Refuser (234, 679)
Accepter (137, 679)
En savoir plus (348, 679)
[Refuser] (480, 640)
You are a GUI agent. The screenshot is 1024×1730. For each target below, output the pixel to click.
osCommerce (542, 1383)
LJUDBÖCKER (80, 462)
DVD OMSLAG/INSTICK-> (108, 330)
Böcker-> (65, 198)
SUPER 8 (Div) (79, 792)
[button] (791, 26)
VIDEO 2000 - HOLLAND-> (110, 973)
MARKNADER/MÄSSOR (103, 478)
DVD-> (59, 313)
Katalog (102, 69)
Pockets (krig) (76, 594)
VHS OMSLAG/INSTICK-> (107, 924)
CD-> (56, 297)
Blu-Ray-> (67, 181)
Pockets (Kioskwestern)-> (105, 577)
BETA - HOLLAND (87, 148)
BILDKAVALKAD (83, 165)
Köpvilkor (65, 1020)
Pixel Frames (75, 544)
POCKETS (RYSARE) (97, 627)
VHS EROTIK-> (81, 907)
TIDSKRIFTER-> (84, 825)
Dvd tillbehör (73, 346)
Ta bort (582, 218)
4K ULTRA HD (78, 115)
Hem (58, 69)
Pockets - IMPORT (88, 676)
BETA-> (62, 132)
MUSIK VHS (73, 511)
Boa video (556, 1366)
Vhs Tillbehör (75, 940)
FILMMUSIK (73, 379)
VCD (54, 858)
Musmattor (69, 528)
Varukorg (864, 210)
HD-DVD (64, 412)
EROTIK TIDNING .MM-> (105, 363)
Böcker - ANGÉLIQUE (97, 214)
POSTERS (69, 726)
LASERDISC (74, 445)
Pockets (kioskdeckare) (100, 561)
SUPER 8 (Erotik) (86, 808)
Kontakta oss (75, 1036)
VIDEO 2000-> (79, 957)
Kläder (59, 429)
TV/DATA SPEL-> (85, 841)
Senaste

**What to do:** Rewrite the records from the line containing "Dvd tillbehör (73, 346)" through the end, inclusive, swapping "Kläder" for "Klädesplagg" and leaving everything else as it is. Return only those lines.

**Written answer:**
Dvd tillbehör (73, 346)
Ta bort (582, 218)
4K ULTRA HD (78, 115)
Hem (58, 69)
Pockets - IMPORT (88, 676)
BETA-> (62, 132)
MUSIK VHS (73, 511)
Boa video (556, 1366)
Vhs Tillbehör (75, 940)
FILMMUSIK (73, 379)
VCD (54, 858)
Musmattor (69, 528)
Varukorg (864, 210)
HD-DVD (64, 412)
EROTIK TIDNING .MM-> (105, 363)
Böcker - ANGÉLIQUE (97, 214)
POSTERS (69, 726)
LASERDISC (74, 445)
Pockets (kioskdeckare) (100, 561)
SUPER 8 (Erotik) (86, 808)
Kontakta oss (75, 1036)
VIDEO 2000-> (79, 957)
Klädesplagg (59, 429)
TV/DATA SPEL-> (85, 841)
Senaste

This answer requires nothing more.